„Ich werde niemals alles erzählen. Du würdest weinen, wenn ich dir alles erzählen würde.“
Hannes Jung (DGPh) nähert sich in seiner künstlerischen Arbeit den Geschichten von Männern an, die während des Krieges in Bosnien und Herzegowina in den 1990er Jahren sexualisierte Gewalt erlitten haben – Traumata, die lange ignoriert und tabuisiert wurden oder im Schweigen verborgen blieben.

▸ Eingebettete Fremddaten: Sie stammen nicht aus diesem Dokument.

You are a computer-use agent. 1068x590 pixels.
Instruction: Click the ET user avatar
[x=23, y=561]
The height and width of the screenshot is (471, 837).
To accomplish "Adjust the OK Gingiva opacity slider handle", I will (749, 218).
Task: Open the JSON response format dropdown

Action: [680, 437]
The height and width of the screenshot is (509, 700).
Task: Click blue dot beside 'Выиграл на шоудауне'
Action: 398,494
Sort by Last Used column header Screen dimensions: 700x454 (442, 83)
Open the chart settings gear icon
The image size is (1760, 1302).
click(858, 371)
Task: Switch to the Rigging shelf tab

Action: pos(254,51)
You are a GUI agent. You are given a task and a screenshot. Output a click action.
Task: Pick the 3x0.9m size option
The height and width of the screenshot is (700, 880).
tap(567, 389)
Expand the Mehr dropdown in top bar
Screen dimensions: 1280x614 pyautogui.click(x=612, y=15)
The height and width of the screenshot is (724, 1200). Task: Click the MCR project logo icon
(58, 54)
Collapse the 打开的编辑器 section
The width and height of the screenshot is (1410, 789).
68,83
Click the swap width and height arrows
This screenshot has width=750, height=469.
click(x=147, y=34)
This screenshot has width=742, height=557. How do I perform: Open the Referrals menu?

Hannes Jung studierte Fotografie in München, Valencia sowie Hannover. Jung verbindet journalistische Auftragsarbeiten mit eigenen künstlerischen Projekten. Ein zentrales Thema seiner Arbeit ist die Frage, wie Erinnerungen, Traumata und politische Strukturen sowohl das Leben von Individuen und ganzen Gemeinschaften in der Vergangenheit prägten als auch deren Gegenwart beeinflussen. Jungs Werke waren bereits in zahlreichen Ausstellungen und Publikationen zusehen. Er erhielt Stipendien, Projektförderungen und Preise, unter anderem den Lotto Brandenburg Kunstpreis Fotografie 2025. Jung unterrichtet Fotografie an der Ostkreuzschule für Fotografie in Berlin und an der Hochschule Magdeburg-Stendal.